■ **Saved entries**

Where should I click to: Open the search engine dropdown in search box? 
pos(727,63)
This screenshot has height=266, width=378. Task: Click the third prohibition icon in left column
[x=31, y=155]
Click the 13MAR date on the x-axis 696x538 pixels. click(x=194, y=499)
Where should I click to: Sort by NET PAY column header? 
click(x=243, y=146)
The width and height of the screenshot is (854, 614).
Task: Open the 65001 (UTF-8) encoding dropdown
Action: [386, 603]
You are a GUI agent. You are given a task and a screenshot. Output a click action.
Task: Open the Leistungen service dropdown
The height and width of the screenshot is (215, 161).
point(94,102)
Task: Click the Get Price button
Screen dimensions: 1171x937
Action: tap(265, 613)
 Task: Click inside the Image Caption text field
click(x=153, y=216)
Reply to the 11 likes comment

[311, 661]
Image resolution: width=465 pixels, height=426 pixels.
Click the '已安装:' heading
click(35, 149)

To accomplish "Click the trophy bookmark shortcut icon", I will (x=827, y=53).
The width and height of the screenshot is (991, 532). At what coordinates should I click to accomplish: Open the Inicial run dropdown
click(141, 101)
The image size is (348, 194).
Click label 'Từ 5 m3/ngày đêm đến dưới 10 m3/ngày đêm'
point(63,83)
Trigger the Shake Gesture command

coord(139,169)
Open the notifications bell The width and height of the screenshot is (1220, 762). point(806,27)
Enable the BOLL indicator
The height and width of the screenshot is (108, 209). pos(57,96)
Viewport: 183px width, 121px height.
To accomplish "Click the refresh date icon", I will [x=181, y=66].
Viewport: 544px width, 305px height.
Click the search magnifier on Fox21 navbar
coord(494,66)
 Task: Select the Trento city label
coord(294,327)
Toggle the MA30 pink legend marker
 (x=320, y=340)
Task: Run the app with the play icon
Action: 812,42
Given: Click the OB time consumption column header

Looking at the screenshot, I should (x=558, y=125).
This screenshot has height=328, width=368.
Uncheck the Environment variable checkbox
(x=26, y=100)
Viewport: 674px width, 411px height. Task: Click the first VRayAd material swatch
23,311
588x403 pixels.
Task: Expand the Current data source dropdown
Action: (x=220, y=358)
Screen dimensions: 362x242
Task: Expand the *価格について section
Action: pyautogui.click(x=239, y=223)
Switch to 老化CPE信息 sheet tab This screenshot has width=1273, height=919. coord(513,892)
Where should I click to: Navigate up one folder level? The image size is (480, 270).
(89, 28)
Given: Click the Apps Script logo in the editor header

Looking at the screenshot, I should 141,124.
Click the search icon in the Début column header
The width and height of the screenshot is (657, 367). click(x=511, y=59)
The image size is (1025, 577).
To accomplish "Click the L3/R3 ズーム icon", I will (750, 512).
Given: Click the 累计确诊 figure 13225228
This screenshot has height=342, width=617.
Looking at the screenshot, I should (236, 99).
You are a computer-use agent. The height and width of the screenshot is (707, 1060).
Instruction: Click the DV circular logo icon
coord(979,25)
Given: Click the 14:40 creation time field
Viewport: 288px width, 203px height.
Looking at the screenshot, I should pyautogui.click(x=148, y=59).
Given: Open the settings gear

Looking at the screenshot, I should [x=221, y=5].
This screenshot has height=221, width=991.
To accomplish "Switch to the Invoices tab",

■ **AIM OF THE EXERCISE**
Exactly the lines from the one containing "Given: Open the settings gear" through the final line above, and only those, should be given again.

■ **YOUR SOLUTION**
Given: Open the settings gear

Looking at the screenshot, I should [x=221, y=5].
This screenshot has height=221, width=991.
To accomplish "Switch to the Invoices tab",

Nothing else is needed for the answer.